-- START Available records --

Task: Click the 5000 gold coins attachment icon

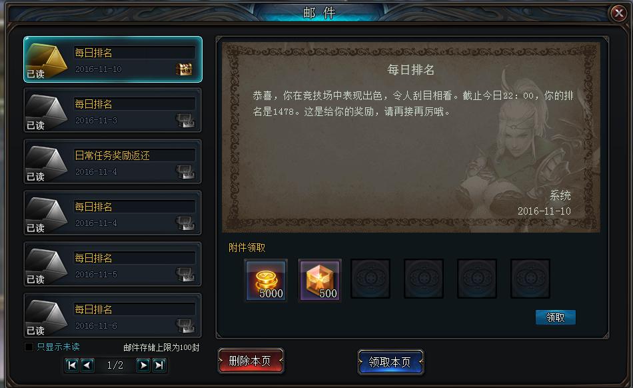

-- END Available records --
-- START Available records --

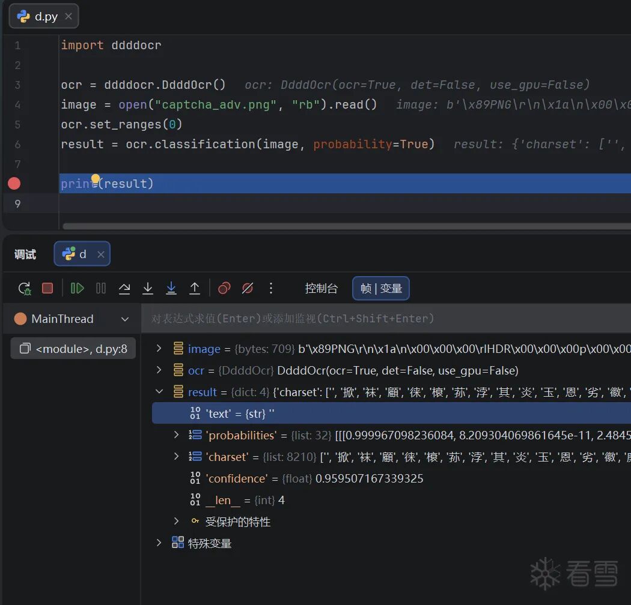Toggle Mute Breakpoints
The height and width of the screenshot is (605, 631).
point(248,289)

-- END Available records --
-- START Available records --

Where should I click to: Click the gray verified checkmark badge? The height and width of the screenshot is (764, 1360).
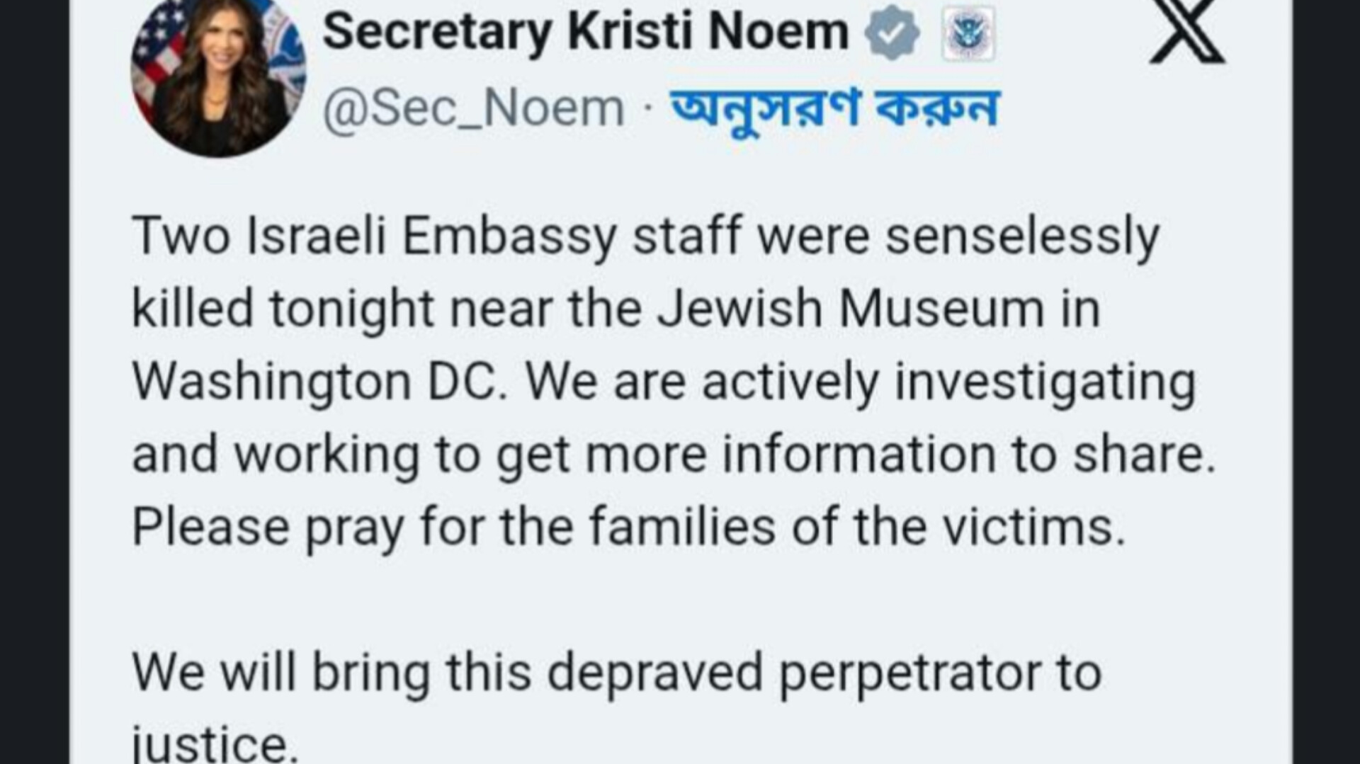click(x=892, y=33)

-- END Available records --

= Exercise requirements =
Return the lines starting with the line containing "Where should I" and going on through the line containing "click(x=892, y=33)", leaving the pictures out.

= Exercise result =
Where should I click to: Click the gray verified checkmark badge? The height and width of the screenshot is (764, 1360).
click(x=892, y=33)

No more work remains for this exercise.